How can LSTM or GRU decided what to forget or remember?

Hi, I was wondering how we can actually set which data to be fed to LSTM or GRU.
I am basing my inquiry on first week’s course, GRU and LSTM, but mainly lecture about GRU.

For instance, if there is a sentence : “the cat/cats , which is… , drinks/drink milk”
Due to vanishing gradient problem, RNN cannot handle this plural/singular matter.
So at the lecture with GRU,
Andrew Ng said that we can set update gate to 1 for “cat” and maintain update gate to 0 for words in a sentence in between commas, and we set 1 for “drinks/ drink” so that at the end memory cell can contain the info of noun and verb and learn the grammar itself. And he added that we can easily set update gate to 0 if (Wu[c,x] +bu) is negative since sigmoid will then return value close to 0.

My question is, how do we let it end up negative? Isn’t it algorithm’s own calculation that is conducted automatically?

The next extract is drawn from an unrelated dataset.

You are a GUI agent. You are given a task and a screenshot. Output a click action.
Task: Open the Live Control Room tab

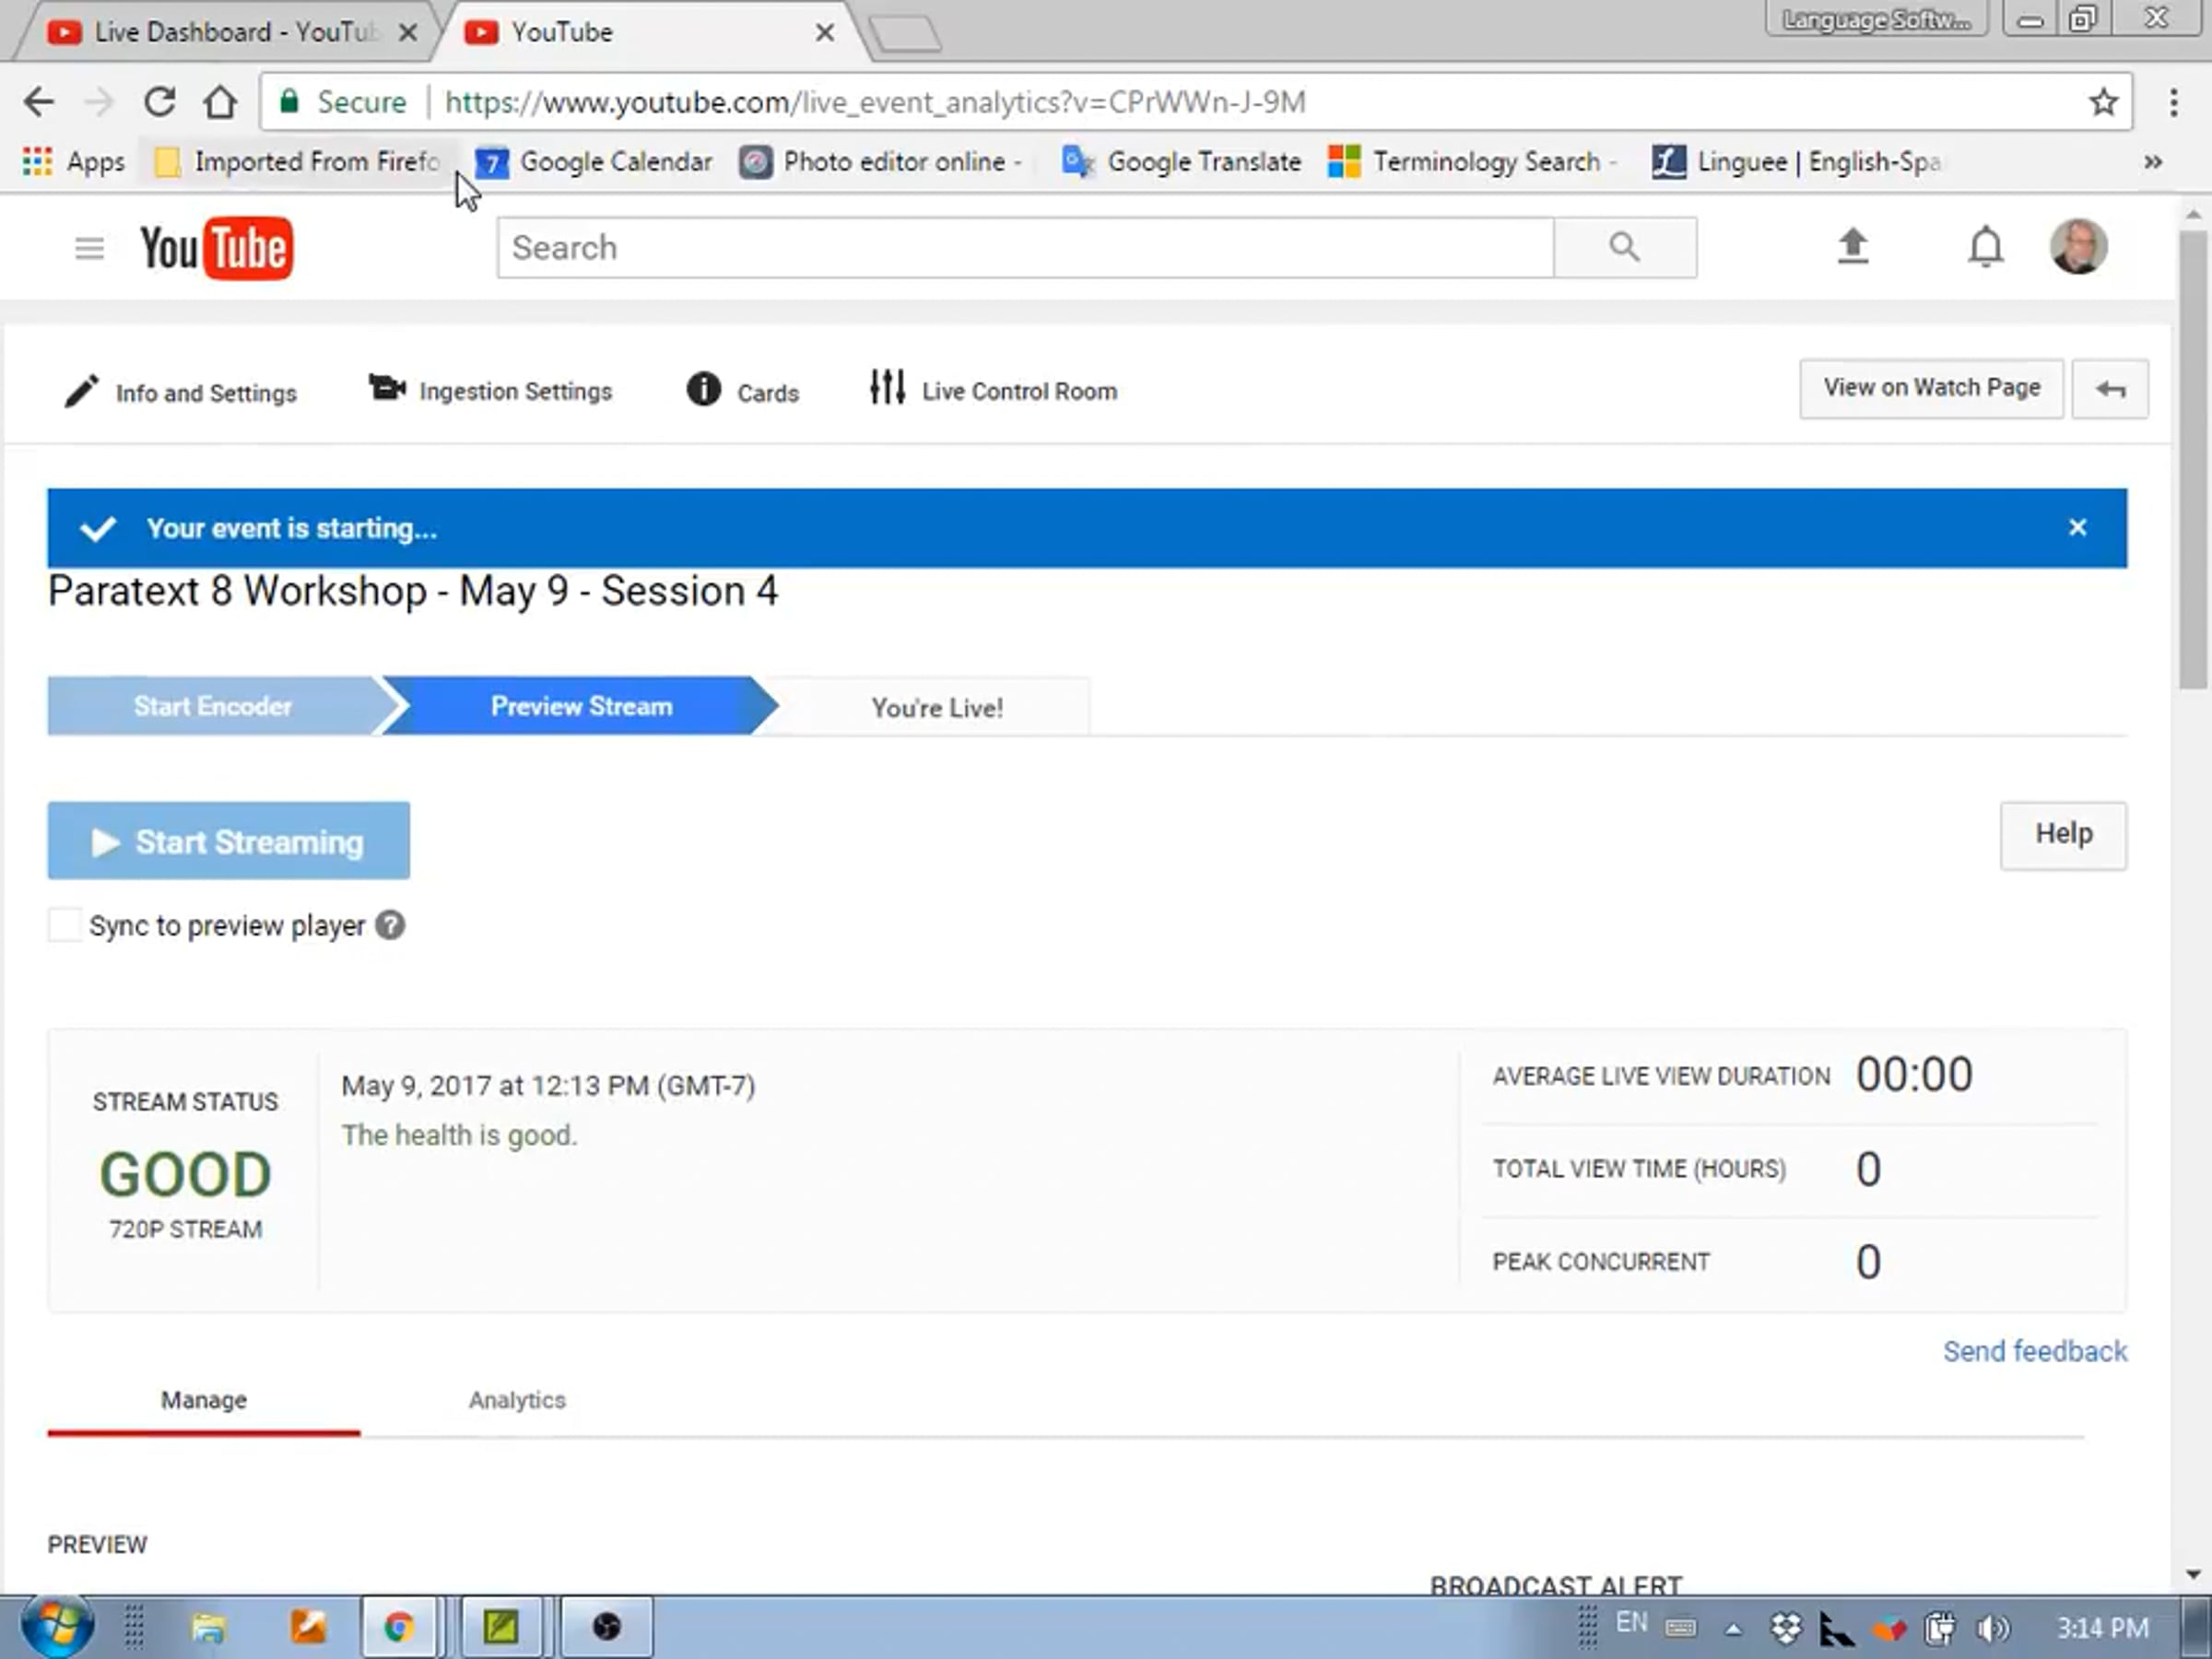993,391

Or do we manually hardcode the update gate to 0 on each inputs that we want to mute? i thought algorithm learns itself what to forget or remember, but I am unsure if i understood correctly and i still wonder how LSTM or GRU decides what to keep(update) and what to forget.

It might be because I did not correctly undetstood the fundamental principle of algorithm calculation. So i will re study, but can you kindly explain how algorithms decide what information to keep or ignore?


Did you find an answer to your question?

I have the exact same question! It would be helpful if anyone could answer this!

Have you found an answer to this question yet? I think many students have the same question trying to figure out what Andrew meant. He didn’t mean annually set the gates to 1 or 0. Please note that every gate has weights (e.g., Wu). We train the GRU or LSTM models, and the gates will automatically function as a gate, knowing when to be 1 or 0 (actually can be any values between 1 and 0). Hope this helps though there are a lot of details to be explained and this is only a summary.